Lyla hesitates. "Have you talked to Jason?"
"Yeah," Tim's voice grows harder.
"Did he tell you?"
"That you're not coming? . . . Yeah."
"I'm sorry. I wanted to call and . . . explain."
"You're busy, something came up," Tim says. He shifts his weight and sinks into the couch. He's glad that Tyra isn't home yet. Tyra hates it when Lyla calls. Hates that he invited her to their wedding. Hates that they still talk. Tyra always says that it wouldn't be so bad if she was sure Lyla wasn't still harboring feelings for him . . . but as it is, she hates feeling like Lyla's always hovering over them with her superior attitude, yet seemingly ready to swoop in and reclaim him.
'Thank god she's in Washington; he's not going to come for her in Washington.' That's what he heard Tyra tell Mindy the day he'd proposed. Or, the day Tyra demanded that they get married or break up. Is that a proposal? What's the difference, anyway? Tim thinks it's strange that he and Tyra live with this . . . thing between them – this Lyla thing. He wonders if Lyla's any better at playing house on the East Coast with William the Lawyer. He wonders if William the Lawyer hates him as much as Tyra hates Lyla. He wonders if what he feels for Tyra is enough to sustain them for the next 50 years. Or the next 5. And if Tyra is so in love with him that she truly doesn't care that there's someone out there that makes him want to shout from the rooftops. As long as that someone isn't in Dillon, Texas. Tim tries not to wonder about these things too often, particularly not with a wedding coming up. His wedding.
"I'm – I'm not too busy for you, Tim," Lyla is telling him. "For your wedding? Are you kidding me?"
"What then, Garrity?"
"I just think it's best this way, don't you?"

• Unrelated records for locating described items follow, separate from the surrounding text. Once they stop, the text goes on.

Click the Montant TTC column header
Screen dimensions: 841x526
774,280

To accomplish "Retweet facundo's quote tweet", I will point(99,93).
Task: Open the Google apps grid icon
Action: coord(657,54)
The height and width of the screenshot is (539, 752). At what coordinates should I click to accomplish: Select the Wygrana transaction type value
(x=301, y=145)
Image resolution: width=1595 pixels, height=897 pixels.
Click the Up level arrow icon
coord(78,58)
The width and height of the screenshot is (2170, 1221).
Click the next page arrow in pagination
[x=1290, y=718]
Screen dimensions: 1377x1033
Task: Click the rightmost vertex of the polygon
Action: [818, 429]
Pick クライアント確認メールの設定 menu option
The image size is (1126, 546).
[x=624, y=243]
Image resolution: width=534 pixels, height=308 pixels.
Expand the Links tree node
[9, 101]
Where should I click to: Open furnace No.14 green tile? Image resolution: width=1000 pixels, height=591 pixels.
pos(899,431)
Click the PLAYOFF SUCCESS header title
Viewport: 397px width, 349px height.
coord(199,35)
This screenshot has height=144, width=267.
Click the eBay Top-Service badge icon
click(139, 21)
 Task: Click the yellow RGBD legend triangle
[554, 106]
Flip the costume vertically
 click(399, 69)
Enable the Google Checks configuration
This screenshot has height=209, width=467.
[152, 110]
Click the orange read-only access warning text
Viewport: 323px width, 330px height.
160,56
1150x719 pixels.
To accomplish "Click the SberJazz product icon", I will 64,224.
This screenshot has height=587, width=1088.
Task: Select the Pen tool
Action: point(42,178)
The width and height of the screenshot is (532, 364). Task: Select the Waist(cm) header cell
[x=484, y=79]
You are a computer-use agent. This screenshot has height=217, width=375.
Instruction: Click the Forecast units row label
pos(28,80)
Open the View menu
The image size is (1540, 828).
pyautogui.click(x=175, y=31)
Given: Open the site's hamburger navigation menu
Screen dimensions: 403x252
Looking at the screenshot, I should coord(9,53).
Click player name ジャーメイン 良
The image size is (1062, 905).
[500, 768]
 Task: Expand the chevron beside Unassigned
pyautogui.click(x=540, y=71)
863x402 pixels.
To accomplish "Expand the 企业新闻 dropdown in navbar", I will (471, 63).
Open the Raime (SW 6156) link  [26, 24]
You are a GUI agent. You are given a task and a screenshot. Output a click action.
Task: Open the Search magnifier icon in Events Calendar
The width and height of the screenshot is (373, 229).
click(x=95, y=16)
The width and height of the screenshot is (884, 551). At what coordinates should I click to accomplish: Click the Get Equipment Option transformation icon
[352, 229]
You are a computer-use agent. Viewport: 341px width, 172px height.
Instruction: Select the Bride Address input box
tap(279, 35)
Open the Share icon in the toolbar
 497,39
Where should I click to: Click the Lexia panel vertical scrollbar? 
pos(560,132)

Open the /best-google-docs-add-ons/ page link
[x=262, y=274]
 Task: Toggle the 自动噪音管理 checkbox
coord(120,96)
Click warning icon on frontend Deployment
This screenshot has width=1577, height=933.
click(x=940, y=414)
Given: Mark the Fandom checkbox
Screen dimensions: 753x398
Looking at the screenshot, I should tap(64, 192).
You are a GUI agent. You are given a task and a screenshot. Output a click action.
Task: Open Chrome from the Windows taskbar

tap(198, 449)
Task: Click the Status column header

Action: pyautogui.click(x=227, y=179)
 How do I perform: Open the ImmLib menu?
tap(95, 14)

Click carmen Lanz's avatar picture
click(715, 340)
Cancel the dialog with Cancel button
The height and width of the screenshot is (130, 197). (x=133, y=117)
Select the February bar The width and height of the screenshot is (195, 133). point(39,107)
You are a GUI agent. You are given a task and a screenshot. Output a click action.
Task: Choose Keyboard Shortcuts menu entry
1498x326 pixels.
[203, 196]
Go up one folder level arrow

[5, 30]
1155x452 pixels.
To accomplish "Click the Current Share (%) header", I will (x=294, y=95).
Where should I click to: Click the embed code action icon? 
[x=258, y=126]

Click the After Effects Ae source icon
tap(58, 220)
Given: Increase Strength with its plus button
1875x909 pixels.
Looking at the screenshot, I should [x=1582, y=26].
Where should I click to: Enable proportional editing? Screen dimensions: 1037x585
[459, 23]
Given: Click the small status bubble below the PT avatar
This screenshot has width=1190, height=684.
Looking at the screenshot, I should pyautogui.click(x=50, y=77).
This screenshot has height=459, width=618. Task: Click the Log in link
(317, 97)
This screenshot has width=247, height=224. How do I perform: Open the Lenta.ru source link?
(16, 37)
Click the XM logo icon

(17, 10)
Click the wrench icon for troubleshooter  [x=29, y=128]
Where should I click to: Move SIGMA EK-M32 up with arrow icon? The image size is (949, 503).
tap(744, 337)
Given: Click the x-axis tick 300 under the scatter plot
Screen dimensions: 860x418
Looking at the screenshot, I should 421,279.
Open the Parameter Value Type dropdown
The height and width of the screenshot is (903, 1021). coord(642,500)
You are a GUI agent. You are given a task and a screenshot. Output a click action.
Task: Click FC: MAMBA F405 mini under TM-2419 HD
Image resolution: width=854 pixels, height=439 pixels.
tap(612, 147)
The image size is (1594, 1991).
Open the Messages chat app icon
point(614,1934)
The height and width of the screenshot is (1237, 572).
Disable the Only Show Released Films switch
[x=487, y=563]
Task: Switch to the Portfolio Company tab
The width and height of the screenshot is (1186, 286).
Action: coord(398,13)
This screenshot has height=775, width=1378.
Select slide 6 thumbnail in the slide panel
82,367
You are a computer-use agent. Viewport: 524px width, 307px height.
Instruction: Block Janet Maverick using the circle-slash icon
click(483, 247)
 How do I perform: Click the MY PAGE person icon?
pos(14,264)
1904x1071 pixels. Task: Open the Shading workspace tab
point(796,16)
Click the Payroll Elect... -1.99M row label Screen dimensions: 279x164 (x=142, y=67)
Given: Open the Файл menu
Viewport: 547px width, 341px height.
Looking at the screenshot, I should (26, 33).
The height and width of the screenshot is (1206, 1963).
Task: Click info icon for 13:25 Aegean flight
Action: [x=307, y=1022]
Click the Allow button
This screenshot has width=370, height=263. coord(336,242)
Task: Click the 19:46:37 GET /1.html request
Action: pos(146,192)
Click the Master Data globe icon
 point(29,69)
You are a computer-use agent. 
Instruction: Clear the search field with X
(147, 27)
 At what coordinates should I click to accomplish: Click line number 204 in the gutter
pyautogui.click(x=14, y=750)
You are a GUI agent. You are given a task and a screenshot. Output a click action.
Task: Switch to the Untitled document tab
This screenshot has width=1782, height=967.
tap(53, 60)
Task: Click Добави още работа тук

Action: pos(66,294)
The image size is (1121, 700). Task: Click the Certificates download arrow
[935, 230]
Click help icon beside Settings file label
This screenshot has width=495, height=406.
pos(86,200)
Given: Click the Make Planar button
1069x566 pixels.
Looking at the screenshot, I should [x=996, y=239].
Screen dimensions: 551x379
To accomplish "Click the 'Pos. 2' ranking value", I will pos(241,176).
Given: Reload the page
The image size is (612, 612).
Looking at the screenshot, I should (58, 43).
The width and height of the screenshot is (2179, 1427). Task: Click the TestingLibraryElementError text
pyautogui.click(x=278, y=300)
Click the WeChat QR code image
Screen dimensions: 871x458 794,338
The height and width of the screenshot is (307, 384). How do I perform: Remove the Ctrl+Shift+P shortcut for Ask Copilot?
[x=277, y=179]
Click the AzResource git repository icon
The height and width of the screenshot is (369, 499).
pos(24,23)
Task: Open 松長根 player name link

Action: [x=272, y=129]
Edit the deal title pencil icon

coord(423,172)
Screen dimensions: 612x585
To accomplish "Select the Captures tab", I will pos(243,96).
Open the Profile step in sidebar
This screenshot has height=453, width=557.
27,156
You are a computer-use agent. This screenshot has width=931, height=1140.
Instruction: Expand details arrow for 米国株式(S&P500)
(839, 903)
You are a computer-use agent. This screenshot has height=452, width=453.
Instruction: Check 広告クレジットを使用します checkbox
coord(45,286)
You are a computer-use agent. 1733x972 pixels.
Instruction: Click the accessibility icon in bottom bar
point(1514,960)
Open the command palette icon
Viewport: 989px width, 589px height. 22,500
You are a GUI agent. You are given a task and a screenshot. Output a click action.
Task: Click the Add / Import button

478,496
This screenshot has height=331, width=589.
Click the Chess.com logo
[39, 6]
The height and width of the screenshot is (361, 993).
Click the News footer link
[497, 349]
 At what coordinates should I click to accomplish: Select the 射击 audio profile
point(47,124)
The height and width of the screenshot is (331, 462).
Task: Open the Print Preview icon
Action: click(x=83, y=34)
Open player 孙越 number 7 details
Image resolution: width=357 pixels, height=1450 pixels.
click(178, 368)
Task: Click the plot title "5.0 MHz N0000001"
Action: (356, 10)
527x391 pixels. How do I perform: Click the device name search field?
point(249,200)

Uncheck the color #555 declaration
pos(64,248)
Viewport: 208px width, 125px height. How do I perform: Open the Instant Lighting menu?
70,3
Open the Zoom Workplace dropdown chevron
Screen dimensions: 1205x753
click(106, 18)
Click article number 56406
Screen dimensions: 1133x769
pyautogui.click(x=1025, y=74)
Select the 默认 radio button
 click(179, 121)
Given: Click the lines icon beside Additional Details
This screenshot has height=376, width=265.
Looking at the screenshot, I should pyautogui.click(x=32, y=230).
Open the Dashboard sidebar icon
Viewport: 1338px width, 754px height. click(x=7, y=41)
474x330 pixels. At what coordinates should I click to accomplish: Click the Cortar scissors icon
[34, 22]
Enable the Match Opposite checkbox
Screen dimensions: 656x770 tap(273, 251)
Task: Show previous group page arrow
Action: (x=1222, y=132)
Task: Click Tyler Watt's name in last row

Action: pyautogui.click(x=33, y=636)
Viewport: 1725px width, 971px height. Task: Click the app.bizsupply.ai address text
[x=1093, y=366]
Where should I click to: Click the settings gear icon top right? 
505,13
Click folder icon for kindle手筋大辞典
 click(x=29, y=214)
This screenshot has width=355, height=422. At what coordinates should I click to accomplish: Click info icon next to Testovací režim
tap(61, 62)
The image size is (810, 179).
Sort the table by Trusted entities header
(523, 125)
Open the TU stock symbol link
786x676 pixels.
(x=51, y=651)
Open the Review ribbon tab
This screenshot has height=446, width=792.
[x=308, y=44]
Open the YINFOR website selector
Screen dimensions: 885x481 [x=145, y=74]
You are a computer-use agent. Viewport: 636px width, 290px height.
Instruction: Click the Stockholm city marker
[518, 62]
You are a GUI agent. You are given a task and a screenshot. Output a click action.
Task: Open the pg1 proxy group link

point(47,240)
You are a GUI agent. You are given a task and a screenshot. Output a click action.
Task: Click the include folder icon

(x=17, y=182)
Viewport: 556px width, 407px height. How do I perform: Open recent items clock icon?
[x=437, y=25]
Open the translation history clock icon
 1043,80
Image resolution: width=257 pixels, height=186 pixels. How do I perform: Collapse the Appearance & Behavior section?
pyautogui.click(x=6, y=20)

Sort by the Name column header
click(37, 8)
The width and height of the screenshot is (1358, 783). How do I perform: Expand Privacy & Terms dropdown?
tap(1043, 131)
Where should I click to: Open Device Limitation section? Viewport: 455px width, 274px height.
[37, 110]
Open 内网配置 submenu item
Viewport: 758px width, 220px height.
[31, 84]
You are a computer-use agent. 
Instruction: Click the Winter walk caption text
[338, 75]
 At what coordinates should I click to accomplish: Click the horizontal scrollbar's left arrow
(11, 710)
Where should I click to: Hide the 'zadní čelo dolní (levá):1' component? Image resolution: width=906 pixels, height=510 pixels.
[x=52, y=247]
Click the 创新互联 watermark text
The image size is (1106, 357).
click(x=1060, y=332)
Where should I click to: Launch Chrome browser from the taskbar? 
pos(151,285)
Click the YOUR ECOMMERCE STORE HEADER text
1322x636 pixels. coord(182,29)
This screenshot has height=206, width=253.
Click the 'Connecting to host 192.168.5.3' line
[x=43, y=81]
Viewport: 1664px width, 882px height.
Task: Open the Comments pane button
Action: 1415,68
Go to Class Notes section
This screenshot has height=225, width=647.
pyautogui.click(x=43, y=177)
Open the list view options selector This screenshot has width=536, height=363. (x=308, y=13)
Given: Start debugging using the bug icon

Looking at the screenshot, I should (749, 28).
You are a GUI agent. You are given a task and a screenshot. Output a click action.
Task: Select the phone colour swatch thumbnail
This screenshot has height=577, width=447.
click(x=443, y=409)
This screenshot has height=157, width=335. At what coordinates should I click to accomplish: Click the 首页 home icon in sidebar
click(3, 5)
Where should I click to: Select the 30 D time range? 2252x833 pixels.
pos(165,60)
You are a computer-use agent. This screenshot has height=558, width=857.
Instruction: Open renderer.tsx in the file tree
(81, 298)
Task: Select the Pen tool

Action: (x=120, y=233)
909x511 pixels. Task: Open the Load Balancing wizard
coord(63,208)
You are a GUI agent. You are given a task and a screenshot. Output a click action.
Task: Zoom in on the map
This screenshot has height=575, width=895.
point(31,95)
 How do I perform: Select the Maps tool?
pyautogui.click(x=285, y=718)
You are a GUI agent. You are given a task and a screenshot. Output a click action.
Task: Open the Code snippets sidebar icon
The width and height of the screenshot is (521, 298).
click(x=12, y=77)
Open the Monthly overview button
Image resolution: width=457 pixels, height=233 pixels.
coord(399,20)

Tim is quiet for a minute. "Why didn't you just say no in the first place? Why wait until the actual wedding to blow me off?"
"Blow you off? This isn't a date, Tim," she grows quiet. "Why did you invite me?" she finally asks. "Why did you invite me to your wedding to . . . her?"
"I thought you – I thought –" Tim stumbles. "How could I get married and not invite you to the wedding? You're my . . . you're my family, Garrity."
"I can't do this, Tim. I thought I could. No, I'm lying. I thought you'd – I thought you'd call it off. Not go through with it. That's why I said yes. Because I just – I just assumed there wouldn't be a wedding. That you'd – that you'd realize how insane this is before you actually went through with it."
"Why? What do I have waiting for me? You?" Tim is suddenly angry. "You want me to be alone while you're over there in D.C. going to your . . . Capitol Hill parties? With William? Is that what you want?"
"Oh, please Tim," Lyla's voice betrays a bitterness, "when's the last time you spent a night alone? Tyra or no Tyra, there's no chance you'd ever be alone."
"Whatever other women I've been with, that's on you," Tim snaps. "You left me – remember?"
"Yeah, to pursue an education. I remember. While you pursued prison."
They are both silent.
Finally, Lyla speaks. She is angry. "How can you go through with this? You don't love her!"
"How can you be such a hypocrite? Do you love him?"
"Yes!" Lyla snaps. "No," she adds quietly. "It doesn't matter. Goddamnit, Tim. Why are you doing this?"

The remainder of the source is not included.